§ Task details: Copy every line of the material below word for word.

§ Raw material:
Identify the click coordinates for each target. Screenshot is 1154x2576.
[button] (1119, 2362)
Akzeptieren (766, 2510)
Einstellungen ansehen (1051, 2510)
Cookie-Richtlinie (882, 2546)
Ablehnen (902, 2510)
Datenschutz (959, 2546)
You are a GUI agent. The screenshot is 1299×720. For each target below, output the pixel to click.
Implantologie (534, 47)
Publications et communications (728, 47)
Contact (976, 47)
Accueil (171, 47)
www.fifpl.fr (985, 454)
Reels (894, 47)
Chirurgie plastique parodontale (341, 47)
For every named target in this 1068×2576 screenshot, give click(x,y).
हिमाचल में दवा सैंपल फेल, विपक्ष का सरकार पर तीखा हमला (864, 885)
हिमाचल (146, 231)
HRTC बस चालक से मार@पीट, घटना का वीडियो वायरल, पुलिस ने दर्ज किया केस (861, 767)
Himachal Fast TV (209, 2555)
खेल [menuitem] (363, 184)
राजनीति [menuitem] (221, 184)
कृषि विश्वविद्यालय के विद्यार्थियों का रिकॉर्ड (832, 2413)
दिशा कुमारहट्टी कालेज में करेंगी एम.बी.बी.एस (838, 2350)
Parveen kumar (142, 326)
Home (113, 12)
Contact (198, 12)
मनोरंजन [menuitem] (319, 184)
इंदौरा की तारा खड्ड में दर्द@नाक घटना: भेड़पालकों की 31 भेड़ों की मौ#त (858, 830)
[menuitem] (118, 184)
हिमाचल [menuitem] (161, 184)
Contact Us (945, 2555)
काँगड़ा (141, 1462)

§ Written response:
Identify the click coordinates for each target. Screenshot is 1154x2576.
[button] (1119, 2362)
Akzeptieren (766, 2510)
Einstellungen ansehen (1051, 2510)
Cookie-Richtlinie (882, 2546)
Ablehnen (902, 2510)
Datenschutz (959, 2546)
You are a GUI agent. The screenshot is 1299×720. For each target below, output the pixel to click.
Implantologie (534, 47)
Publications et communications (728, 47)
Contact (976, 47)
Accueil (171, 47)
www.fifpl.fr (985, 454)
Reels (894, 47)
Chirurgie plastique parodontale (341, 47)
For every named target in this 1068×2576 screenshot, give click(x,y).
हिमाचल में दवा सैंपल फेल, विपक्ष का सरकार पर तीखा हमला (864, 885)
हिमाचल (146, 231)
HRTC बस चालक से मार@पीट, घटना का वीडियो वायरल, पुलिस ने दर्ज किया केस (861, 767)
Himachal Fast TV (209, 2555)
खेल [menuitem] (363, 184)
राजनीति [menuitem] (221, 184)
कृषि विश्वविद्यालय के विद्यार्थियों का रिकॉर्ड (832, 2413)
दिशा कुमारहट्टी कालेज में करेंगी एम.बी.बी.एस (838, 2350)
Parveen kumar (142, 326)
Home (113, 12)
Contact (198, 12)
मनोरंजन [menuitem] (319, 184)
इंदौरा की तारा खड्ड में दर्द@नाक घटना: भेड़पालकों की 31 भेड़ों की मौ#त (858, 830)
[menuitem] (118, 184)
हिमाचल [menuitem] (161, 184)
Contact Us (945, 2555)
काँगड़ा (141, 1462)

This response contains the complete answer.